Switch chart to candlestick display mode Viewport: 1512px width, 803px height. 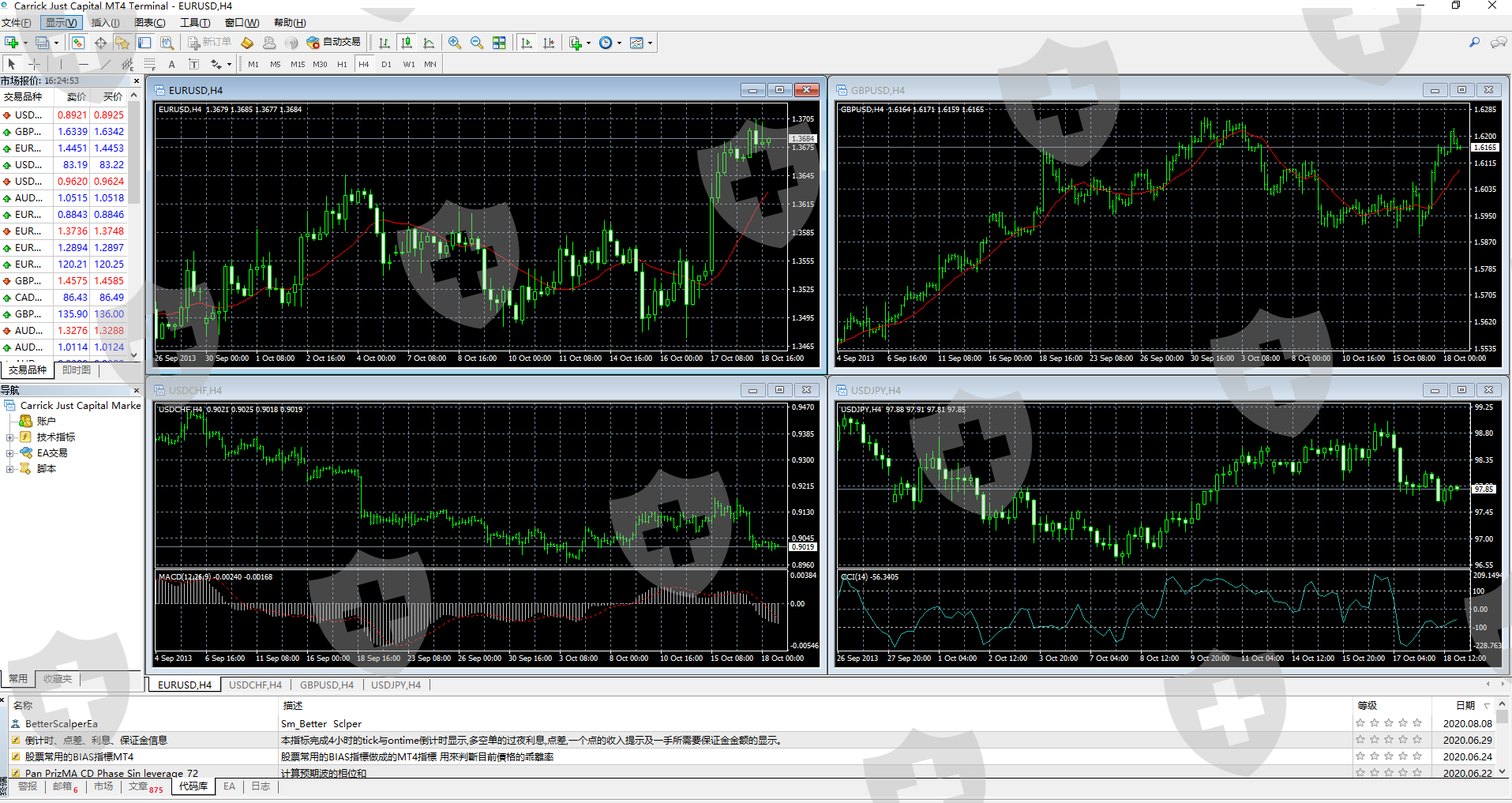[x=407, y=43]
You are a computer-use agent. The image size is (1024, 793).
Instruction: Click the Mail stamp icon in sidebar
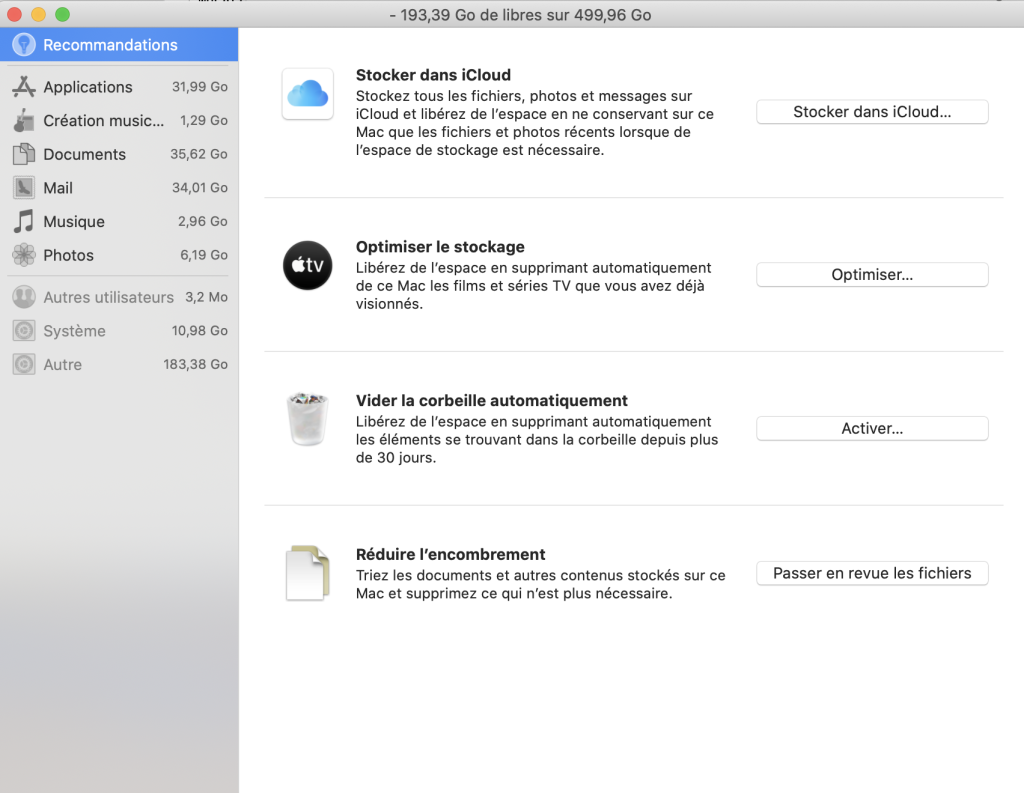click(x=24, y=188)
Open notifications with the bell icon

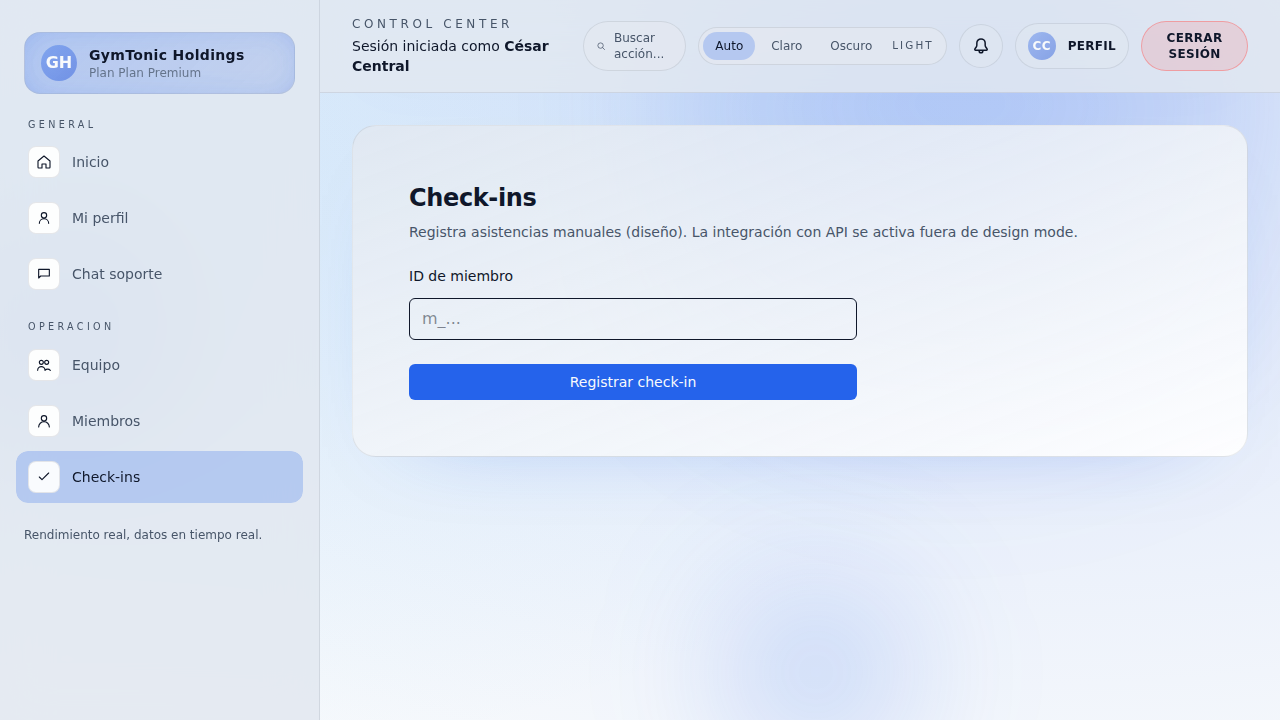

→ EXERCISE BRIEF
Pictures are to be omitted from the copy. Reproduce exactly, and only, the lines from the one containing "You are a computer-use" to the end of the listing above.

→ WRITTEN ANSWER
You are a computer-use agent. The image size is (1024, 793).
Instruction: Click the Mail stamp icon in sidebar
click(x=24, y=188)
Open notifications with the bell icon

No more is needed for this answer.